> **EXERCISE INSTRUCTIONS**
Using the records below, write out again exactly the lines that begin at the line containing "Home (13, 69)" and end at the line containing "- €250 (26, 2071)", and no other lines.

> **GIVEN RECORDS**
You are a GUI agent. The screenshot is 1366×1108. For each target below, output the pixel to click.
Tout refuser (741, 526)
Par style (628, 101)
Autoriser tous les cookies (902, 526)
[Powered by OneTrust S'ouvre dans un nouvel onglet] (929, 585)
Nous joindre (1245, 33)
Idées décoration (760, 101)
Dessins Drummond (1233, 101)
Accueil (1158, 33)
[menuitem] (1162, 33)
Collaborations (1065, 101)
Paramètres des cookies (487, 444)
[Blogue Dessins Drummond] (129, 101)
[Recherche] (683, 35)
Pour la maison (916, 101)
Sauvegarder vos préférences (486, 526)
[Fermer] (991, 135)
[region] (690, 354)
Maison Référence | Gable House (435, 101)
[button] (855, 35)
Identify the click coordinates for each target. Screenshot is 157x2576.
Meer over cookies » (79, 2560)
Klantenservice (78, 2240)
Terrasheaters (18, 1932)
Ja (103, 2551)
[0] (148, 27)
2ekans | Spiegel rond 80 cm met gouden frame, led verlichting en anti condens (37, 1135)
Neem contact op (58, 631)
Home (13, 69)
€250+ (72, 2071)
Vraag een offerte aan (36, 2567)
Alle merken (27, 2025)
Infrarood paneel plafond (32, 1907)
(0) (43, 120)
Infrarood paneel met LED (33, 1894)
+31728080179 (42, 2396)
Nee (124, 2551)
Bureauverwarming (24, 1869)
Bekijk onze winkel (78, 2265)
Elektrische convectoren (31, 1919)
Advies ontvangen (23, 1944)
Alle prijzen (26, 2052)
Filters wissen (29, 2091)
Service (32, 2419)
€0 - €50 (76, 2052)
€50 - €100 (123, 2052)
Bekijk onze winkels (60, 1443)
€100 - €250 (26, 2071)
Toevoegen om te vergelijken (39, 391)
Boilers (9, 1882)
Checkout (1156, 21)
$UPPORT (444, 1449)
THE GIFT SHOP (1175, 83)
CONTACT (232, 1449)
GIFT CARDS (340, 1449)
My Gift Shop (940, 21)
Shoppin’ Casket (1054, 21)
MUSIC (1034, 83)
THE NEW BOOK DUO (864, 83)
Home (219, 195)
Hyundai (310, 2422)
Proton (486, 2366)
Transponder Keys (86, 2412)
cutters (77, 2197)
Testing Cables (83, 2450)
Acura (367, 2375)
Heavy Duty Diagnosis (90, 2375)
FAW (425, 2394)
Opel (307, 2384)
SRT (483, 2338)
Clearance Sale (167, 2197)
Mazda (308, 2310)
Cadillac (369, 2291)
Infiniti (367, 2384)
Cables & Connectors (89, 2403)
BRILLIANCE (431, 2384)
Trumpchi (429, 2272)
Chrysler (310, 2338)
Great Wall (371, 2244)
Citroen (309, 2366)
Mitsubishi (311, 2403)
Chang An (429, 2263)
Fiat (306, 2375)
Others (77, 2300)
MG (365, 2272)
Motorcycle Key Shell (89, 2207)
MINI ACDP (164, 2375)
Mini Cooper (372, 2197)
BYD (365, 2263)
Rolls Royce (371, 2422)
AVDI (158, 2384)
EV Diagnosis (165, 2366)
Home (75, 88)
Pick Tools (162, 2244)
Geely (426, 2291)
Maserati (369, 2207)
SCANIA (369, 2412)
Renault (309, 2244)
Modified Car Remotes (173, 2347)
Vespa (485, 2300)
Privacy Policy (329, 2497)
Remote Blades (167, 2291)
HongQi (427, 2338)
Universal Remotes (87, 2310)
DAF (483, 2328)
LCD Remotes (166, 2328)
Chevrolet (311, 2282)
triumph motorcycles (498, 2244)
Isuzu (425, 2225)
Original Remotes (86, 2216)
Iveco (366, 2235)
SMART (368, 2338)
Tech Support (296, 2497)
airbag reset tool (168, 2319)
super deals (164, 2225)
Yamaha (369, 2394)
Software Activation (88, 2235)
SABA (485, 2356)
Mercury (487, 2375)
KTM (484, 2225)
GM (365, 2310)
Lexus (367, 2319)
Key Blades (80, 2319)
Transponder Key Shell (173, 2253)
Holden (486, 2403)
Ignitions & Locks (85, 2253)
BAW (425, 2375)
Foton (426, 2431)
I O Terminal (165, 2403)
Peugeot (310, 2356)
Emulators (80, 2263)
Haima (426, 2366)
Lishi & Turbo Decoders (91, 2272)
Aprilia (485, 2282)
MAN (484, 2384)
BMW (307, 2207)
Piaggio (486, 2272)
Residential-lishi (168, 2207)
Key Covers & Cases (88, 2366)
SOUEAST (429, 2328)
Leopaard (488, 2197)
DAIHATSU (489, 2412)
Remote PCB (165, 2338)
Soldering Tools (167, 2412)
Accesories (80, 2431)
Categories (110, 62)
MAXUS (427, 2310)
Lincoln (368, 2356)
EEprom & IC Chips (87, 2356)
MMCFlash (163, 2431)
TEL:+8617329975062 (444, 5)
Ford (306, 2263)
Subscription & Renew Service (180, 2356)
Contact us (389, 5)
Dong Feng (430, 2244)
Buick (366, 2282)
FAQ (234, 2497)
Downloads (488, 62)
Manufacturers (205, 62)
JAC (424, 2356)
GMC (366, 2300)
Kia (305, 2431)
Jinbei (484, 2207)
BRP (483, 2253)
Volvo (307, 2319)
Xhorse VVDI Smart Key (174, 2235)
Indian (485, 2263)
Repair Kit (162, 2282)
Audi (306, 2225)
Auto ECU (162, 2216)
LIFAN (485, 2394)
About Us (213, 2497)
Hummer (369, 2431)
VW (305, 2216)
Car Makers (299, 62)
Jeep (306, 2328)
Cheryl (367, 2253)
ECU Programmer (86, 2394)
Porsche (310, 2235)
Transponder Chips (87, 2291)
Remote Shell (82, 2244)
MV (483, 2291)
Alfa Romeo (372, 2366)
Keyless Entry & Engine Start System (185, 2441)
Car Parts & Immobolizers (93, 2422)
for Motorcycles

> **RESPONSE FOR THIS EXERCISE**
Home (13, 69)
€250+ (72, 2071)
Vraag een offerte aan (36, 2567)
Alle merken (27, 2025)
Infrarood paneel plafond (32, 1907)
(0) (43, 120)
Infrarood paneel met LED (33, 1894)
+31728080179 (42, 2396)
Nee (124, 2551)
Bureauverwarming (24, 1869)
Bekijk onze winkel (78, 2265)
Elektrische convectoren (31, 1919)
Advies ontvangen (23, 1944)
Alle prijzen (26, 2052)
Filters wissen (29, 2091)
Service (32, 2419)
€0 - €50 (76, 2052)
€50 - €100 (123, 2052)
Bekijk onze winkels (60, 1443)
€100 - €250 (26, 2071)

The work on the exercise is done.